Bemerkenswert im Zusammenhang mit den besprochenen Publikationen ist der Befund, wie sehr bei der Verhandlung des Reichsendes zugleich die Reichsgeschichte als ganze in den Blick genommen wurde. Dies gilt sowohl für das Buch von Brigitte Mazohl-Wallnig, das mit dem Verhältnis Österreich - Reich ein für die österreichische Geschichtswissenschaft zentrales Thema unter neuen Fragestellungen aufgreift, wie insbesondere für den Berlin-Magdeburger Ausstellungskatalog, der ja sogar das gesamte Mittelalter in die Betrachtung einbezieht. Besonders im letzteren Fall drängt sich der Gedanke auf, dass das Epochenjahr 2006 genutzt worden ist, um ein quasi in der Luft liegendes Thema aufzugreifen. Scheinbar war die Zeit nach einem halben Jahrhundert "neuer" Reichsforschung reif, die neue Sicht auf das Alte Reich durch eine repräsentative Ausstellung einem größeren Publikum zu vermitteln. Zugleich wurden mit dem Medienereignis, das eine so groß dimensionierte Ausstellung (die zudem teilweise in der Bundeshauptstadt stattfand!) immer impliziert, das Alte Reich und seine Verfassung quasi für einen föderalistischen und rechtsstaatlichen "Stammbaum" der heutigen Bundesrepublik Deutschland reklamiert. Man könnte auch sagen: Indem man die Erinnerung an seinen Untergang zelebrierte, holte man das Alte Reich als einen positiv konnotierten Teil der eigenen Vergangenheit in das allgemeine deutsche Geschichtsbild zurück - bzw. strebte dies zumindest an.

Mit diesem Befund stehen weitere Beobachtungen im Zusammenhang: die Dynamik, welche Jubiläen für die historische Forschung entwickeln können, und der enorme Einfluss, den nicht nur die damit im Zusammenhang stehenden Tagungsbände, sondern insbesondere auch die großen Ausstellungskataloge auf die fachwissenschaftliche Diskussion haben.

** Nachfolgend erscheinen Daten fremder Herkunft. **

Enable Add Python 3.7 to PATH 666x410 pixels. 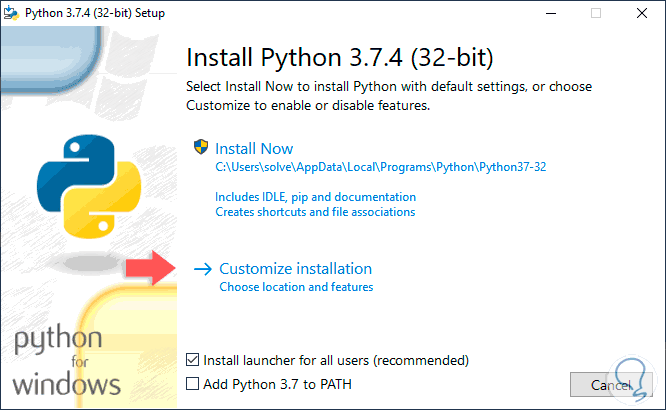193,383
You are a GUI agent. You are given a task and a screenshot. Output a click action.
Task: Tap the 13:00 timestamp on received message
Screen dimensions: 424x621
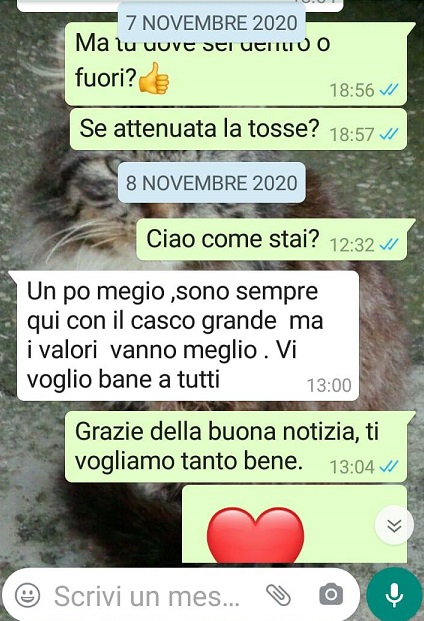pos(329,385)
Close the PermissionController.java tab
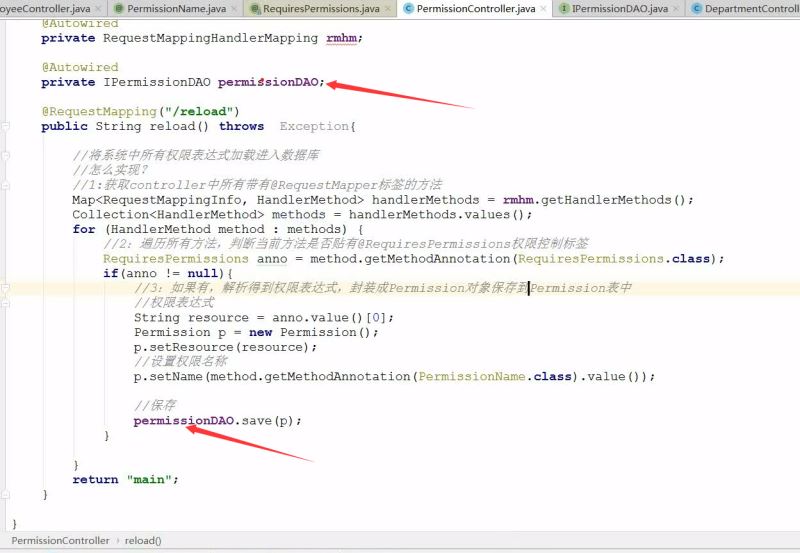800x553 pixels. click(x=543, y=9)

Dies mag einmal damit im Zusammenhang stehen, dass es ungleich schwerer ist, eine umfassende Monographie "punktgenau" für ein anstehendes Jubiläum abzuschließen (und zum Druck zu bringen!), als eine Reihe von Spezialisten zu einem Aufsatz oder Essay zu bewegen, oder auch dem "Iconic Turn" geschuldet sein, im Zuge dessen Ausstellungen und Kataloge als ein besonders zeitgemäßes Medium erscheinen. Das mag aber auch damit zusammenhängen, dass insgesamt die wissenschaftliche Kleinform auf dem Vormarsch ist, weil angesichts steigender Arbeitsbelastungen Monographien - und schon gar aus den Quellen schöpfende Grundlagenwerke - von den "Etablierten" der Zunft nur schwer zu schultern sind (und auch vom Rezipienten einen größeren Zeitaufwand verlangen). Der Blick auf die in diesem FORUM vorgestellten Publikationen lässt allerdings erkennen, dass Ausstellungskataloge sehr wohl ihren Wert in der Bündelung von Forschungserträgen und ihrer Vermittlung über den Kreis der Fachspezialisten hinaus haben, dass aber, um die Forschung voranzubringen, die große Monographie unentbehrlich bleibt, und dass es gut ist, wenn sich hier nicht nur die "Nachwuchshistoriker" engagieren. Die Thesen Wolfgang Burgdorfs beispielsweise konnten so nur von einem erfahrenen Historiker in intensiver Quellenarbeit entwickelt werden. Selbst wenn man ihnen nicht uneingeschränkt zustimmen mag, werden sie jedenfalls, so ist zu hoffen, die Forschungsdiskussion stimulieren - und davon lebt die Geschichtswissenschaft!


Anmerkung:

[1] Statt vieler sei hier das ertragreichste Sammelwerk genannt: Volker Himmelein und Hans Ulrich Rudolf (Hg.): Alte Klöster - neue Herren. Die Säkularisation im deutschen Südwesten 1803. Katalog und Begleitbücher der Landesausstellung Baden-Württemberg 2003 in Bad Schussenried, insgesamt 3 Bde., Sigmaringen 2003.